Trump is now deep into his dotage (and perhaps his inexorable decline). He has no campaigns left to run and no further need to worry about uniting the American people to build some kind of sustainable electoral coalition. These days, the president is motivated entirely by thoughts of his legacy. But the Lost Cause schtick remains the same—only now it’s manifesting itself in his relentless pursuit of various vanity projects and alterations to Washington, D.C.
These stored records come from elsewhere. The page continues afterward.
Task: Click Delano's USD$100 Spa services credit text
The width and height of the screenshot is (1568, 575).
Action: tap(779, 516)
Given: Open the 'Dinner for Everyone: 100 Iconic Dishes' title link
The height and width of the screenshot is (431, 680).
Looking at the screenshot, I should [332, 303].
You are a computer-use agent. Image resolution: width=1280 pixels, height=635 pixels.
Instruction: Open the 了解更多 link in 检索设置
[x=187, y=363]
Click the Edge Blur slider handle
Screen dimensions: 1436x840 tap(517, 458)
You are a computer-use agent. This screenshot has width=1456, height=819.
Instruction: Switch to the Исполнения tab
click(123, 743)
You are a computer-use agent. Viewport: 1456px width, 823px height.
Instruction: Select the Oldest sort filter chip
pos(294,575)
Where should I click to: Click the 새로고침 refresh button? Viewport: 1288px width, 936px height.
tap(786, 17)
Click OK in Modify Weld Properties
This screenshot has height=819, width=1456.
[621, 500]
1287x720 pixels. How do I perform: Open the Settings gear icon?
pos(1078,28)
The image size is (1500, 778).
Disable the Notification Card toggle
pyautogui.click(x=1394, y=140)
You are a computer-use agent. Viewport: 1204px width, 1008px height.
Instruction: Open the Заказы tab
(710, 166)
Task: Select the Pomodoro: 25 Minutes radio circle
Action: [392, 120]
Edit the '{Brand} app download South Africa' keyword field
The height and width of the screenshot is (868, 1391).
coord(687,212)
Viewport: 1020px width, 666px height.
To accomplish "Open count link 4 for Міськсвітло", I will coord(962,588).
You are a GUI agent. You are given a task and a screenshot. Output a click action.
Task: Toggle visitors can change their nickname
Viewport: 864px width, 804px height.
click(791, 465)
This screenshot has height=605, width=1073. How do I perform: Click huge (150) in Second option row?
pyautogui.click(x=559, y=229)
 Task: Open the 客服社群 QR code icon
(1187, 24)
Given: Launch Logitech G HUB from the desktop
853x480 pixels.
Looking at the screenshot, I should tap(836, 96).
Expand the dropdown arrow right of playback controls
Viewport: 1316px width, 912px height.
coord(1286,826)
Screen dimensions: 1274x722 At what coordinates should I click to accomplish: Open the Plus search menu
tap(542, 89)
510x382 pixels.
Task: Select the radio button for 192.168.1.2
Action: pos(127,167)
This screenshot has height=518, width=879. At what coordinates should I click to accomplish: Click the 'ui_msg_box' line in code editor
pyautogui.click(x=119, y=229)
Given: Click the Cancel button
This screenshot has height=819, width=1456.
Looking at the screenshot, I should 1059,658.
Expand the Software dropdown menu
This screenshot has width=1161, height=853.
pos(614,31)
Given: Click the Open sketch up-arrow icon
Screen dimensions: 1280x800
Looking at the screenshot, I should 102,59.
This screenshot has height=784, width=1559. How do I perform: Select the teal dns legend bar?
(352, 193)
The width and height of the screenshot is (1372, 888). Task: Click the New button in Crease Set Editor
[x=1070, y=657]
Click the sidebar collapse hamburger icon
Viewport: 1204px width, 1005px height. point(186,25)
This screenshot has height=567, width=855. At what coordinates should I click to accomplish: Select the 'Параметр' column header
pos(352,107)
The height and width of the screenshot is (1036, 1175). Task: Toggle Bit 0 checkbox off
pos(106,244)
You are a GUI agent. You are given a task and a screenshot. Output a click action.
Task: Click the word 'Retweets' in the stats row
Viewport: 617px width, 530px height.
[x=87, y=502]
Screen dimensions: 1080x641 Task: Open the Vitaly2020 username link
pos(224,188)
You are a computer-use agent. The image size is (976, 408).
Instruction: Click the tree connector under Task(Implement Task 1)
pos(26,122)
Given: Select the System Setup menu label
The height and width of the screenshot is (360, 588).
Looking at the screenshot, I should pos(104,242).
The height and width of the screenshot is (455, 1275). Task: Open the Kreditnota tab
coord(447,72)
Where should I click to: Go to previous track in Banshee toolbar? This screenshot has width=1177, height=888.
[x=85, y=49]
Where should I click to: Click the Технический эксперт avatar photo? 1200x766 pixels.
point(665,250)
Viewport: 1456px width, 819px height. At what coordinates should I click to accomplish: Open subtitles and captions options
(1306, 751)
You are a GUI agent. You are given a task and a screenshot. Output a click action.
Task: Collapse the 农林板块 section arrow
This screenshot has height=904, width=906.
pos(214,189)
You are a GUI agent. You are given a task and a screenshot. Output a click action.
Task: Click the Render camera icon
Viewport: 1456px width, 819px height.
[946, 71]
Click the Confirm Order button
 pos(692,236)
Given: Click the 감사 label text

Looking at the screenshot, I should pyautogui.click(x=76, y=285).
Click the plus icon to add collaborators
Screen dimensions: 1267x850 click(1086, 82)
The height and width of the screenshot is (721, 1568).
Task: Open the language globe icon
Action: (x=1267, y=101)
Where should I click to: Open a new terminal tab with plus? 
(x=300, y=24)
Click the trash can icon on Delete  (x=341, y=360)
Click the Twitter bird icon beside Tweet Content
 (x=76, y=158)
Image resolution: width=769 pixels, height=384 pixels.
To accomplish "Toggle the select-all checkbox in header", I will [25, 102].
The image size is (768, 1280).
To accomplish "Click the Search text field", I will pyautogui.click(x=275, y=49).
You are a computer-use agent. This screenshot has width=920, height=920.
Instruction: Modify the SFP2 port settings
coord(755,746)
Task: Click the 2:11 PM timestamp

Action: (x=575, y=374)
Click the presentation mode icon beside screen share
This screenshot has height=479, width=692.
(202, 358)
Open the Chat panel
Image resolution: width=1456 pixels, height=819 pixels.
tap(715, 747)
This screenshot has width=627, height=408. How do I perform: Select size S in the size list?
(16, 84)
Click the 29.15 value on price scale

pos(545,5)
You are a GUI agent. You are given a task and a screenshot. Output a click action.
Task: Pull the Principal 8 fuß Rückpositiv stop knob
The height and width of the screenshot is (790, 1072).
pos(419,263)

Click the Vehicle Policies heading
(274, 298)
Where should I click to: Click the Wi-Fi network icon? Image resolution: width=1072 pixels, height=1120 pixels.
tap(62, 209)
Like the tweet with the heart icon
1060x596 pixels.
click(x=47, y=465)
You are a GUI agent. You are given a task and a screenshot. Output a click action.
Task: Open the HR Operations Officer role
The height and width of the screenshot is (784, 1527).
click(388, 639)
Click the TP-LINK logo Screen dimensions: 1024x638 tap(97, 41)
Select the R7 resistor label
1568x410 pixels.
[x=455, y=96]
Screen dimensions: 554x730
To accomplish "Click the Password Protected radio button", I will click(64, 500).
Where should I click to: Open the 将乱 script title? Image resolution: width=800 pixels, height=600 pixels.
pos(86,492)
The possibility that he might not be remembered seems to vex Trump, whose administration moved with the same sort of alacrity to forestall the removal of his name from the Kennedy Center as it did in fighting its inane war with Iran. As Brian Beutler reported in his Off Message newsletter, Trump’s name only came off the building because Ohio Democrat Joyce Beatty, as an ex-officio member of the center’s board, had the standing to sue over the matter and she took the opportunity. Some other Democrats who had standing for the same reason decided to pass, including House Speaker Hakeem Jeffries and outgoing D.C. Mayor Muriel Bowser.
Beutler hails Beatty as a model for other Democrats to follow, given what can happen to a country when a traitor to the Constitution is allowed to remain commemorated. Every lasting monument to Trump is really a monument to accommodating his misrule, celebrating his corruption, and a signal to the public that it’s OK to forget his criminal legacy and accept the Trump era as legitimate. “It will be much easier to arrest the normal process of forgetting,” writes Beutler, “if Democrats embrace the goal of Trump humiliation now. If peeling Trump’s name off the Kennedy Center is just a taste of what’s to come.”
Tearing Trump’s various architectural vanities down isn’t what I’d call a top priority. Like TNR’s editor, Michael Tomasky, I think Democrats need to commit themselves to freeing us from the iron grip of oligarchy and radically reshaping the Supreme Court. Still, as Tomasky wrote earlier this week, we should look to future Democratic presidential candidates to follow in the footsteps of Beatty and commit to a cosmetic de-Trumpification. It would send a strong signal that the party will brook no attempts to commemorate a discredited president—and that it has the stomach for the civic deworming this nation needs to kick off its next century.